= Cordell Reed =

African American mechanical engineer

Cordell Reed was an African American mechanical engineer and energy executive at Commonwealth Edison in Chicago, Illinois.

== Early life and education ==
A native of Chicago, Illinois, Cordell Reed was born on March 26, 1938. His parents were Carrie Bell and Clevon Reed. Reed was raised in a South Side Chicago public housing area known as the Ida B. Wells Homes. Reed went to Tilden Technical High School. He attended the University of Illinois, Urbana-Champaign, and graduated in 1960. Reed was the third African American to earn a Bachelor of Science degree in mechanical engineering from the university.
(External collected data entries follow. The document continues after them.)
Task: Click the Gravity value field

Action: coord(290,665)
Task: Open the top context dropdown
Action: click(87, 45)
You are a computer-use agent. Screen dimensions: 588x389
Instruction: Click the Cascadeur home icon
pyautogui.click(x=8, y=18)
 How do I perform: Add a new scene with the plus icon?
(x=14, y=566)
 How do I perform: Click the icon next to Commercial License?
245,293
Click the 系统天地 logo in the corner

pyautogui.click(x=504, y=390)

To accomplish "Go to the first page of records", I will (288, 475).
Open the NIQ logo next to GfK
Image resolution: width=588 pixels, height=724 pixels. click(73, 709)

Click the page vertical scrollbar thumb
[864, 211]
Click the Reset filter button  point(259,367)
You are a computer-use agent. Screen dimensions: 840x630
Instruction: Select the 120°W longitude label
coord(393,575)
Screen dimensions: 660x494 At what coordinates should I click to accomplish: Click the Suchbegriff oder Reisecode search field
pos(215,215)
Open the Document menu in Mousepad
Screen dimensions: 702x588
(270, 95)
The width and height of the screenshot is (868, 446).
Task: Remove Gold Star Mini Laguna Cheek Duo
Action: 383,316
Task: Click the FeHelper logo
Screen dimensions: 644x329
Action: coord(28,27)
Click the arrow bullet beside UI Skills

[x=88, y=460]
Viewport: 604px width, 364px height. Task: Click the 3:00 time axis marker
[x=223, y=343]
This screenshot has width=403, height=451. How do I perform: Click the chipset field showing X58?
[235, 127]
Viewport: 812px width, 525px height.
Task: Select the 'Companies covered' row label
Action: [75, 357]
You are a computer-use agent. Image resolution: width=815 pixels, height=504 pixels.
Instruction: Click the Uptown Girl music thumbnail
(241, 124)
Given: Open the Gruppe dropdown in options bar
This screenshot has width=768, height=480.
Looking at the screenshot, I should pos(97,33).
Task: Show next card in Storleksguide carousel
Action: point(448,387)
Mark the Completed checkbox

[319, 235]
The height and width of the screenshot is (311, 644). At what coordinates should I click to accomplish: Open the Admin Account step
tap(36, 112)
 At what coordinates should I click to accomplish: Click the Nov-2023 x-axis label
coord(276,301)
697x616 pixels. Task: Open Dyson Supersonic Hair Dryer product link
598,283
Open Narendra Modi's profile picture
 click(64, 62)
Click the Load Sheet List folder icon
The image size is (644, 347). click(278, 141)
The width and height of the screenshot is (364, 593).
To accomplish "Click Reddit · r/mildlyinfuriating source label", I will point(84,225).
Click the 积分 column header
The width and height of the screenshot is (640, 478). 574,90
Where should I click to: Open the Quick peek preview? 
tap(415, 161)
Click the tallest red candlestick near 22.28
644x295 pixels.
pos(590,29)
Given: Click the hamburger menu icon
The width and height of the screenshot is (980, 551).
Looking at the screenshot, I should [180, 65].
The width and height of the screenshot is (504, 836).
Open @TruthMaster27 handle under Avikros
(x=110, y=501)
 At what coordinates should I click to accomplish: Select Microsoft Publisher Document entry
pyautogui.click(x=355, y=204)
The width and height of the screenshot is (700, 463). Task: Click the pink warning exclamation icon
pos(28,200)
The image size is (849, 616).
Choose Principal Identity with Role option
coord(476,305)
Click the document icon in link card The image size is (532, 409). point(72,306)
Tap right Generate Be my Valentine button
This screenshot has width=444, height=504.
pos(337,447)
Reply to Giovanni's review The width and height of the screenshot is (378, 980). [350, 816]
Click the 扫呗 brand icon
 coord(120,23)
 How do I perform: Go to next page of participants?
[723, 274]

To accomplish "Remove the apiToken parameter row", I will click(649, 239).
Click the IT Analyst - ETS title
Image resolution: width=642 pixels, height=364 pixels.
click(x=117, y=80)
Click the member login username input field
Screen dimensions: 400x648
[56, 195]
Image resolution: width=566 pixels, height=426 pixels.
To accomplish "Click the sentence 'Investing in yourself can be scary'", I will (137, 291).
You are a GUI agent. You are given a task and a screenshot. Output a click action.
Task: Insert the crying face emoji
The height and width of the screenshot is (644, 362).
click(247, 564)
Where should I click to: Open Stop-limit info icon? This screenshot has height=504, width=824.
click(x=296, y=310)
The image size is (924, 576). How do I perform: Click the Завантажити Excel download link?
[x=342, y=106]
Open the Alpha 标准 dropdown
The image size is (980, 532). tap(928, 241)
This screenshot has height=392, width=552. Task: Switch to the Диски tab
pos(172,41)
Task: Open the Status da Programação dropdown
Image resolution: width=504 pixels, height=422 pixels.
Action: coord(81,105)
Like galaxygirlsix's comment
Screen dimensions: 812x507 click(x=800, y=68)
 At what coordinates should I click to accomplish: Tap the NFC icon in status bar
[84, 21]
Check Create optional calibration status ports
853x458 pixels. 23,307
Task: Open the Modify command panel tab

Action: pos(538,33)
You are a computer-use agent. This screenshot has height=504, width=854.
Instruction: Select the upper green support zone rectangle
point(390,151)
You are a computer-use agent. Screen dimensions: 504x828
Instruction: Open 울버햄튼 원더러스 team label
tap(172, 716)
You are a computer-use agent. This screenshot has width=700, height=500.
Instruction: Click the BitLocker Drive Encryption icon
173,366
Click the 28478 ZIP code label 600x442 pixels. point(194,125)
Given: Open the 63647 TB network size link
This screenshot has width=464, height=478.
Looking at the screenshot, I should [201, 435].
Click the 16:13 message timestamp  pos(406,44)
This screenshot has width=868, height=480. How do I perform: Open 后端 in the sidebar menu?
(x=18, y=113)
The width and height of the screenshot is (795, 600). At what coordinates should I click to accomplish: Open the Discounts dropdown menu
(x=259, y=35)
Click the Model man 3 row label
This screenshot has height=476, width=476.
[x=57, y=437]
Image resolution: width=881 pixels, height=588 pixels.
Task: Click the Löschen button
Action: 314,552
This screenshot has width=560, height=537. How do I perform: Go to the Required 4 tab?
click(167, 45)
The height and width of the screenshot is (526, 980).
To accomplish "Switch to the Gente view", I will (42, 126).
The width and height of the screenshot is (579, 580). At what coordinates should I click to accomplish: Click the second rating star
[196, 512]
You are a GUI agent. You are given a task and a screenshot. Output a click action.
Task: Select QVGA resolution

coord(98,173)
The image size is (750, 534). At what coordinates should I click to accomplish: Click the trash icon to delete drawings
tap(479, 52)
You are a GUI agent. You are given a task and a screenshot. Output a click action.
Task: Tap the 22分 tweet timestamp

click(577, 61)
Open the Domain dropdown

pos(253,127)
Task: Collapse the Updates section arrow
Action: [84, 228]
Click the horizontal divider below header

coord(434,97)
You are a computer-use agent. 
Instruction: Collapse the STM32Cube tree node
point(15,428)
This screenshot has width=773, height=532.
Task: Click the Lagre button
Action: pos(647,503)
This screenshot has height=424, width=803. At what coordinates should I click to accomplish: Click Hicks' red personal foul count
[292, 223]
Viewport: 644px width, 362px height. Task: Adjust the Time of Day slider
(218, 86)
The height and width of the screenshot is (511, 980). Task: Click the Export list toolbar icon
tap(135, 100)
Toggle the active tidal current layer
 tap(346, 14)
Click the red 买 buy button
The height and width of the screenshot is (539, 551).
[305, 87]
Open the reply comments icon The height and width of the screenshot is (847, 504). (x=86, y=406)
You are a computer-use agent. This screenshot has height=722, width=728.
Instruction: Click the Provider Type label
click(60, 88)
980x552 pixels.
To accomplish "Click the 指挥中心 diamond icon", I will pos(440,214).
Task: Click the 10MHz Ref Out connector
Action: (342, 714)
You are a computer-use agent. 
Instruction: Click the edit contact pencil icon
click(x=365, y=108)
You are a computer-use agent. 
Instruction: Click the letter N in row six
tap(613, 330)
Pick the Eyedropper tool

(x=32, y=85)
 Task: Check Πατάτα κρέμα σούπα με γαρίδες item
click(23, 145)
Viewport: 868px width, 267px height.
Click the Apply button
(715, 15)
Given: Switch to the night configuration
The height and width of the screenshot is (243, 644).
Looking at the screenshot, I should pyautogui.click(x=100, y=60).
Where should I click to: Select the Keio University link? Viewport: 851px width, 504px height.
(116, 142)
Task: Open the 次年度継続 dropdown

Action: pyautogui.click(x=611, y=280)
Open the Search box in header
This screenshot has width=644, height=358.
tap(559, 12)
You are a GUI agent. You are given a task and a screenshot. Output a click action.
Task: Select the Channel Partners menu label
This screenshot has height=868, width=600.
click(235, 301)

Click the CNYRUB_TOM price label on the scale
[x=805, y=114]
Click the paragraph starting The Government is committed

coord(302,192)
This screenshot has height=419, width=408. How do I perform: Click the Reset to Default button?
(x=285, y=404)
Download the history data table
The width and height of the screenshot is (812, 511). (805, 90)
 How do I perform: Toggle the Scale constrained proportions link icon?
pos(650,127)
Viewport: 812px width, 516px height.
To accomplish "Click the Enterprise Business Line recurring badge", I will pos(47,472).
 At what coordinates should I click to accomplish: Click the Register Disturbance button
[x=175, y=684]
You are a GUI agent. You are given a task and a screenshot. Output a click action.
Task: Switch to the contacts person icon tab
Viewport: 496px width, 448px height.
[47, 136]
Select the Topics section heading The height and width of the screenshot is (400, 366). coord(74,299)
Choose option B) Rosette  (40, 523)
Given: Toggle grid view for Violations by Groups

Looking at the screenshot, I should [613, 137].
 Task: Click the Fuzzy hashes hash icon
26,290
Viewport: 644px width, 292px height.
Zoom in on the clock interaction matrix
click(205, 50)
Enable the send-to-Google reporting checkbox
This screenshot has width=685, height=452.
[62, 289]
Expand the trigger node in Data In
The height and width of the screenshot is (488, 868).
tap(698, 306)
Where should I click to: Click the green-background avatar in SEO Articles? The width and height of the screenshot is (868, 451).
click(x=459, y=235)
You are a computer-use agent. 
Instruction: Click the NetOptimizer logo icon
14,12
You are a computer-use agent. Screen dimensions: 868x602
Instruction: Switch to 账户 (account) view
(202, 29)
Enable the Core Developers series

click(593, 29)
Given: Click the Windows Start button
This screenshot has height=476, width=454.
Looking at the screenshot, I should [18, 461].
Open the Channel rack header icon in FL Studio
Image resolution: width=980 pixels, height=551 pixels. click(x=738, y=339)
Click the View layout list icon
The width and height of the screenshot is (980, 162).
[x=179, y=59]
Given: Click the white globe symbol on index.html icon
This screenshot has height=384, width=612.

He went on to earn his Master’s degree in mechanical engineering at the same university.

== Career ==
Reed secured a job at Commonwealth Edison (ComEd) Company of Chicago after graduation in 1960. He held many positions there, eventually becoming vice president of nuclear operations. In his first position, Reed was an engineer working with coal-fire generating stations. He moved to the nuclear division in 1967. In 1975 he gained the executive role of public spokesman for nuclear power. In another role as appointed manager of the nuclear engineering department, Reed led 75 engineers in designing all nuclear projects. Some of Reed’s other career highlights include chief nuclear officer in 1979, a promotion to senior vice president in 1987, and positions as chief diversity officer and ethics officer in 1994. Reed was instrumental in addressing the Three Mile Island accident in 1979. He collaborated to create federal safeguards for public safety. He participated in a trade mission to South Africa in 1995.

== Achievements ==
Reed’s accolades and achievements included receiving a 1988 Lifetime Achievement Award from the Black Engineer of the Year Awards and being inducted into the National Academy of Engineering in 1992. He was one of eight black engineers to have received this honor as of 1999. In 1993, he received the American Nuclear Society’s Tommy Thompson Award. Chicago State University named The Cordell Reed Student Union after him in 2001, four years after his 1997 retirement from Commonwealth Edison.